Take the following steps:
  1. Sync everything in Lightroom Classic that you want to access on a mobile device or a laptop when you are away. These will be SmartDNGs and Proxies of your original master images stored locally by LR Classic. They will not impact your 20GB limit. They will have marginal impact on your iPad Storage. but only for the images that you work on using Lightroom (cloudy).
  2. Any images that you work on using Lightroom (cloudy) will have all of the edit adjustments keywords, pick flags, and metadata changes made in cloudy sync'd back to Lightroom Classic.
  3. Any new images that you add(Import) via Lightroom (cloudy) will be sync'd back via the cloud to Lightroom Classic. These will be full size master originals (not proxies) They will impact your 20GB limit and your local iDevice storage.
  4. Once you have sync'ed new image from the cloud to your Lightroom Classic run-in locally and storing locally, you can delete these images from the iDevice and from the Cloud. You delete them from the cloud by REMOVING them from the "All Sync'd Photographs" Special Collection in Lightroom Classic.

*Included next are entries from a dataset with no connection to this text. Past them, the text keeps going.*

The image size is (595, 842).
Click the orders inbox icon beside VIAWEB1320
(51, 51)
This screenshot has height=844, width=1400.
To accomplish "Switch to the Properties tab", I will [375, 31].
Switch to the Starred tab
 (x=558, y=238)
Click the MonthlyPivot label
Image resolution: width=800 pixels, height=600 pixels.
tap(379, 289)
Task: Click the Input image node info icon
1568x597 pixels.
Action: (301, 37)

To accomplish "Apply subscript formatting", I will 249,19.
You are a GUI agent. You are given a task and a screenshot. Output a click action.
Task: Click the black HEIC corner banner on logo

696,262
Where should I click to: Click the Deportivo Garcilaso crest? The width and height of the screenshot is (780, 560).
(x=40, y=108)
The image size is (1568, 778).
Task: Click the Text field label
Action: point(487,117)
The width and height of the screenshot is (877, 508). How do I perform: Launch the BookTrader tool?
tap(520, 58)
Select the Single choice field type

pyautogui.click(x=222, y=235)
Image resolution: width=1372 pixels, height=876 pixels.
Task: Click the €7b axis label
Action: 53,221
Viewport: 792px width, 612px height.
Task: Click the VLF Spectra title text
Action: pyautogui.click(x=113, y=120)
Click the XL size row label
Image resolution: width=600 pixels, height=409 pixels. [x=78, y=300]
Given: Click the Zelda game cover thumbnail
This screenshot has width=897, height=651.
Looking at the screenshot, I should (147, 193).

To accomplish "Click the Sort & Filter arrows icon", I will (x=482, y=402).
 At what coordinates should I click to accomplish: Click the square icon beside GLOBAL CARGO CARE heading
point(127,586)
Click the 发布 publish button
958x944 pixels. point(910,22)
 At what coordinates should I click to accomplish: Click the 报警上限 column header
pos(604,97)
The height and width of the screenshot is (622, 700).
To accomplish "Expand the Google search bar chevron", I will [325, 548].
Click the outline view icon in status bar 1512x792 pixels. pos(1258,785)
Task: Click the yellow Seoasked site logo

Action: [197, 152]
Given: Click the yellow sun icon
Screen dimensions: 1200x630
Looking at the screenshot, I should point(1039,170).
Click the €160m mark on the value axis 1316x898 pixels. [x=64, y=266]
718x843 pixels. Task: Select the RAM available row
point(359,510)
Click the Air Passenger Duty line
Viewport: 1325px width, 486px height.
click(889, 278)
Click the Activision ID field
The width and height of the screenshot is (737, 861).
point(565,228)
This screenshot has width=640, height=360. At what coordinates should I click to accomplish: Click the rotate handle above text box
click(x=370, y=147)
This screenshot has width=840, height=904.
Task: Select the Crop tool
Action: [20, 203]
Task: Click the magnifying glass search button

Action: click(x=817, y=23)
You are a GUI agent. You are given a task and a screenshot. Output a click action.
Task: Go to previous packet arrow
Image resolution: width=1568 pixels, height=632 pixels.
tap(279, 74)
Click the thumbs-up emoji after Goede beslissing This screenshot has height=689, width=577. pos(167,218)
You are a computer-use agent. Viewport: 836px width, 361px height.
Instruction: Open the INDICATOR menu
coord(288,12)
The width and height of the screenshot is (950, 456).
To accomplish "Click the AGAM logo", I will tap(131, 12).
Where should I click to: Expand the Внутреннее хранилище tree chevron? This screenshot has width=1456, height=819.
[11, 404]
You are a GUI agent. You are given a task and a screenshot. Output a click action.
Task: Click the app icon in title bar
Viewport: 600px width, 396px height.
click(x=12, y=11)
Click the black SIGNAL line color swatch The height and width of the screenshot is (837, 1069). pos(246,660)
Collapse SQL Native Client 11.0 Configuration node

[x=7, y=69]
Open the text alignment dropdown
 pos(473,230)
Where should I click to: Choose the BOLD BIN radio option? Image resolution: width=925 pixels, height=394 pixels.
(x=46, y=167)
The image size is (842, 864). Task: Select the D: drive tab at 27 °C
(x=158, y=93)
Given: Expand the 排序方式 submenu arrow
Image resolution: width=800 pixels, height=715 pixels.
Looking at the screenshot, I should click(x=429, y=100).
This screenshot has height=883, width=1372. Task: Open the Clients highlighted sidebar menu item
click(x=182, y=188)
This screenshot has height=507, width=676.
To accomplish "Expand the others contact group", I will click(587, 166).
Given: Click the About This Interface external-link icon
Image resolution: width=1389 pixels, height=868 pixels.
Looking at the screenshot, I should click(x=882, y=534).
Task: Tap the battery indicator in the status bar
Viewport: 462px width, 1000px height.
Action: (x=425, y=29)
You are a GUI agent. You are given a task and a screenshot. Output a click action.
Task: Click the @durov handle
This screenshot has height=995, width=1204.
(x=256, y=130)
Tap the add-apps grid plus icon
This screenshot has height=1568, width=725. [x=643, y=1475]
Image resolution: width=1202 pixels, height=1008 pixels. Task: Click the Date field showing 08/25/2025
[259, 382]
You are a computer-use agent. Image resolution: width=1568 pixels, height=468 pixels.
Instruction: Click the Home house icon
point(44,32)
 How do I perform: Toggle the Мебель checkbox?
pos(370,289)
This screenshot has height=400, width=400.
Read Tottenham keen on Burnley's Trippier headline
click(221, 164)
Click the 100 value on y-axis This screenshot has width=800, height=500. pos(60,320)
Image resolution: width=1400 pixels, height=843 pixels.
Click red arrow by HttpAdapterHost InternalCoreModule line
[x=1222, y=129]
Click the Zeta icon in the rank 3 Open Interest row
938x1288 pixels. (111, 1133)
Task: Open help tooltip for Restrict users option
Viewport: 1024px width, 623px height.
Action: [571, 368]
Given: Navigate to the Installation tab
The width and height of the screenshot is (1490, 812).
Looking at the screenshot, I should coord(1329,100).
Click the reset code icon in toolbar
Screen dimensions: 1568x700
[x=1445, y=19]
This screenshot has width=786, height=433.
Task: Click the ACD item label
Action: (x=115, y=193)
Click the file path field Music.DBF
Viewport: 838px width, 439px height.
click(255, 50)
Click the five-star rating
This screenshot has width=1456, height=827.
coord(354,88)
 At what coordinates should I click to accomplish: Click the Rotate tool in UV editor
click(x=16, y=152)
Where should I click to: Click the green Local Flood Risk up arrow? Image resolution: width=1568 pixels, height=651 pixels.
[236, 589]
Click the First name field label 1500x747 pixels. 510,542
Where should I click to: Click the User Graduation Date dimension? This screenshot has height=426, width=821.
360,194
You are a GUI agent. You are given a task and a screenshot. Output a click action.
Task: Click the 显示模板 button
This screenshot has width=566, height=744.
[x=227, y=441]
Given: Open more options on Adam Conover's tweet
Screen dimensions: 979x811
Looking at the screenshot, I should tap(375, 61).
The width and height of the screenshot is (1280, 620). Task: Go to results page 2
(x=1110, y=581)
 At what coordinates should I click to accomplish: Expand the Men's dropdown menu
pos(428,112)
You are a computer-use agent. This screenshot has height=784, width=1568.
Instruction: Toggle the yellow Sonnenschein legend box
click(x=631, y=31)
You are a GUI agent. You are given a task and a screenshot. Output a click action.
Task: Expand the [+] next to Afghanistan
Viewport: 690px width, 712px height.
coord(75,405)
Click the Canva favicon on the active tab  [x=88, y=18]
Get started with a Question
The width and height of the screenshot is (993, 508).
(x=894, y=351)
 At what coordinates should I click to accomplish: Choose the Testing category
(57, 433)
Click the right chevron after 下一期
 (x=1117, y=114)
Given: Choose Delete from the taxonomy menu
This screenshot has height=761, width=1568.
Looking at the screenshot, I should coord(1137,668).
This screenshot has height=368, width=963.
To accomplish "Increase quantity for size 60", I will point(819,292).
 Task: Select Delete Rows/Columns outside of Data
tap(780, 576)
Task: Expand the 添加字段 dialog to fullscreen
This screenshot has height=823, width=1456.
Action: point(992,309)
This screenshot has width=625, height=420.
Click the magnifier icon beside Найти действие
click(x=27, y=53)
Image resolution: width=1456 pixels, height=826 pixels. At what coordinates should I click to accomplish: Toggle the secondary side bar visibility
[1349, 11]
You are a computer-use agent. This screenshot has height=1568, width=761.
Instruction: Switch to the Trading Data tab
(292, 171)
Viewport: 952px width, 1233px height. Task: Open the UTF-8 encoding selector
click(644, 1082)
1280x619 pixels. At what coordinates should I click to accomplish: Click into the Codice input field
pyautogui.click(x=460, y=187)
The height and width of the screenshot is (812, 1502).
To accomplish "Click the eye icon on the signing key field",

  5. Removing images from the Lightroom Cloud (Online photo editor | Photoshop Lightroom) will not remove them from your assigned cloud storage (20GB/1TB) but put them temporarily into a "Deleted" album for 60days. You can go to the Lightroom Cloud on the web and permanently delete them from the "Deleted" album
  6. Photos taken with the iPad camera using the Photos app are stored in the Photos app storage (Camera Roll). If they are auto imported into Lightroom on your iPad, a second copy is stored in the Lightroom App storage area. If you take the photos using Lightroom's access to the camera, no copy ends up in the Camera Roll.
 
Lightroom Version: Adobe Lightroom Classic 9.0, Adobe Lightroom CC 1.5
I'll just throw one last thing into the mix. If your cloudy Lightroom is really 1.5, I'd look at upgrading ASAP to the latest version (3.0) as soon as you can, because there's a greater chance of conflicts between the cloud database and old cloudy versions.
 
Thank you. I just moved to the subscription version and haven’t yet downloaded the LR CC on my iPad yet. I will have the latest version. Again, thank you.